[Record excerpts]
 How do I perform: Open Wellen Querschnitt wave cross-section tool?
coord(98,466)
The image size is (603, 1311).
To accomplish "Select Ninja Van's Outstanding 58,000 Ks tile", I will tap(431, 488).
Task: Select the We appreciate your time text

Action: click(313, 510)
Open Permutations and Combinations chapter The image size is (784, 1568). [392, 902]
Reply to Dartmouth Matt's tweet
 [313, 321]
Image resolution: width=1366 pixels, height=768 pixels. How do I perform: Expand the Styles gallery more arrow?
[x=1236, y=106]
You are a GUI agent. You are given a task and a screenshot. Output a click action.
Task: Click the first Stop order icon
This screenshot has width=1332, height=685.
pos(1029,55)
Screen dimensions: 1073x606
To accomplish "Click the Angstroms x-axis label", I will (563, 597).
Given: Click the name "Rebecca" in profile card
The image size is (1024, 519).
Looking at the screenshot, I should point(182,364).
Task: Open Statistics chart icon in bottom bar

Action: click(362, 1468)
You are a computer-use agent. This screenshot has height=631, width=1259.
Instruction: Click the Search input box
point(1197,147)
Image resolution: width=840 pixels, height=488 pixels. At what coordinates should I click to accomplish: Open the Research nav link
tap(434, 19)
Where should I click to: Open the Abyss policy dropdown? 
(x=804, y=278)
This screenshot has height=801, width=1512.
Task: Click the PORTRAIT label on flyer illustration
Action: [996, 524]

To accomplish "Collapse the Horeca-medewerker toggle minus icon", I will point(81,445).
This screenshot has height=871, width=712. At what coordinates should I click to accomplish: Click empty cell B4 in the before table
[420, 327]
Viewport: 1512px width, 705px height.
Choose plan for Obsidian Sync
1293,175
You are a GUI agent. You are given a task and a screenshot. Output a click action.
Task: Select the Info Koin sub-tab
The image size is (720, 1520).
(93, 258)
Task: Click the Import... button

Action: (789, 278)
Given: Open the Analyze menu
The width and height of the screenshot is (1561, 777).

[Problem to work on] Write out the listing exactly, keeping every character.

[Your response]
 How do I perform: Open Wellen Querschnitt wave cross-section tool?
coord(98,466)
The image size is (603, 1311).
To accomplish "Select Ninja Van's Outstanding 58,000 Ks tile", I will tap(431, 488).
Task: Select the We appreciate your time text

Action: click(313, 510)
Open Permutations and Combinations chapter The image size is (784, 1568). [392, 902]
Reply to Dartmouth Matt's tweet
 [313, 321]
Image resolution: width=1366 pixels, height=768 pixels. How do I perform: Expand the Styles gallery more arrow?
[x=1236, y=106]
You are a GUI agent. You are given a task and a screenshot. Output a click action.
Task: Click the first Stop order icon
This screenshot has width=1332, height=685.
pos(1029,55)
Screen dimensions: 1073x606
To accomplish "Click the Angstroms x-axis label", I will (563, 597).
Given: Click the name "Rebecca" in profile card
The image size is (1024, 519).
Looking at the screenshot, I should point(182,364).
Task: Open Statistics chart icon in bottom bar

Action: click(362, 1468)
You are a computer-use agent. This screenshot has height=631, width=1259.
Instruction: Click the Search input box
point(1197,147)
Image resolution: width=840 pixels, height=488 pixels. At what coordinates should I click to accomplish: Open the Research nav link
tap(434, 19)
Where should I click to: Open the Abyss policy dropdown? 
(x=804, y=278)
This screenshot has height=801, width=1512.
Task: Click the PORTRAIT label on flyer illustration
Action: [996, 524]

To accomplish "Collapse the Horeca-medewerker toggle minus icon", I will point(81,445).
This screenshot has height=871, width=712. At what coordinates should I click to accomplish: Click empty cell B4 in the before table
[420, 327]
Viewport: 1512px width, 705px height.
Choose plan for Obsidian Sync
1293,175
You are a GUI agent. You are given a task and a screenshot. Output a click action.
Task: Select the Info Koin sub-tab
The image size is (720, 1520).
(93, 258)
Task: Click the Import... button

Action: (789, 278)
Given: Open the Analyze menu
The width and height of the screenshot is (1561, 777).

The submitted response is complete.